Not helping: this is what our bedroom has looked like for most of the summer. Actually, this is pretty clean compared to what it looked like a few days ago. ::sigh::

We moved most of our stuff up to Kuwait when we finished our tenure in Saudi Arabia. That means that a lot of the necessities are already there and ready to be unpacked. I'm really excited about that because it means we are able to bring a lot of fun things with us on our return flight. Souvenirs, artwork bought in Italy, fun decorations for the house, and lots of new teacher clothes are going to make the trip with us back to the land of sand and sun. So why all the headache?


I try to think like a business person. I understand that baggage handler unions and rising fuel costs prevent the airlines from giving passengers free rein when it comes to cramming their suitcases to the max. I don't mind paying excess baggage fees; they're a LOT less expensive than shipping costs. What bothers me is the fact that I'm not really sure how much I'm going to have to pay until I actually show up at the airport.

Here's the story:

Back in June I called the airline to find out just how much we were going to have to pay. The representative was very annoyed that I had given up on scouring their extremely confusing website in favor of talking to a human being and discussing my complex situation.

Based on the information the airline representative gave me in June, I calculated that our baggage fees were going to be about $500 for all our stuff. Not too terribly bad, especially when you consider that our new school will reimburse us for up to $700 in baggage fees per person. I was pretty stoked. We'd budgeted $1000 for the baggage fees, so as long as I gave myself $200 wiggle room, I'd still be under our budget, right!? More shopping for me!!

Fast forward to yesterday when I was double checking and noticed that the baggage information pages on the website had changed. So I called again. Spoke with another annoyed representative who told me that the baggage fees would now add up to TWELVE HUNDRED DOLLARS!! Whaaaat!?

We had to regroup. We culled back through all our baggage, eliminated some of the creature comforts that we didn't really need, and weighed everything. The way I figure it, we have two options:

Pack everything chock-a-block full and deal with the overweight, over size baggage fees (that would be about $1200) and only take 1 big suitcase, 1 trunk, 1 carry on, and 1 duffle bag.

Here's the trunk.
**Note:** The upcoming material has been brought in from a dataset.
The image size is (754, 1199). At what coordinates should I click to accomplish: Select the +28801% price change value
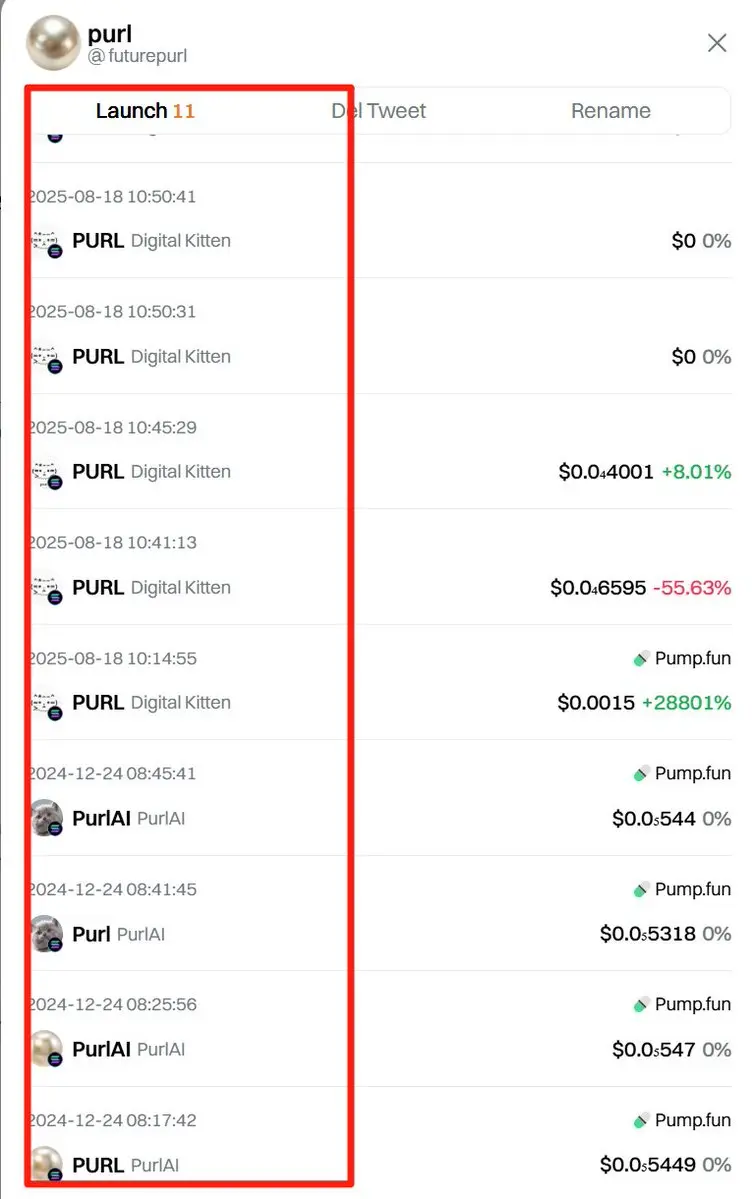tap(686, 703)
We bought it at the beginning of the summer thinking that we had a 100 lb max limit that would cost just $400 to take on the plane with us. Turns out that if we pack it to 100 lb, this once piece would cost us $700.

Option number two is to pack things to within the 70 lb limit, still pay overweight fees on some bags, and take 2 big suitcases (that are only about 75% full), the trunk (only about 50% full, but the storage will be great in Kuwait), 1 medium suitcase, 1 carry on, and 1 duffle. If all my information is correct, all that luggage will cost us $800.

This is what the medium suitcase looks like right now...and we only have 1 small load of laundry that hasn't been packed yet.

This whole situation is so ridiculous! I understand that the baggage handlers don't want to get sneak attacked by a random 100 lb suitcase, and I agree that they should be compensated for schlepping my heavy stuff...but seven hundred dollars for 1 not-that-big piece of baggage!? Seriously!?

Alright. Rant complete. Back to stressing about visas instead.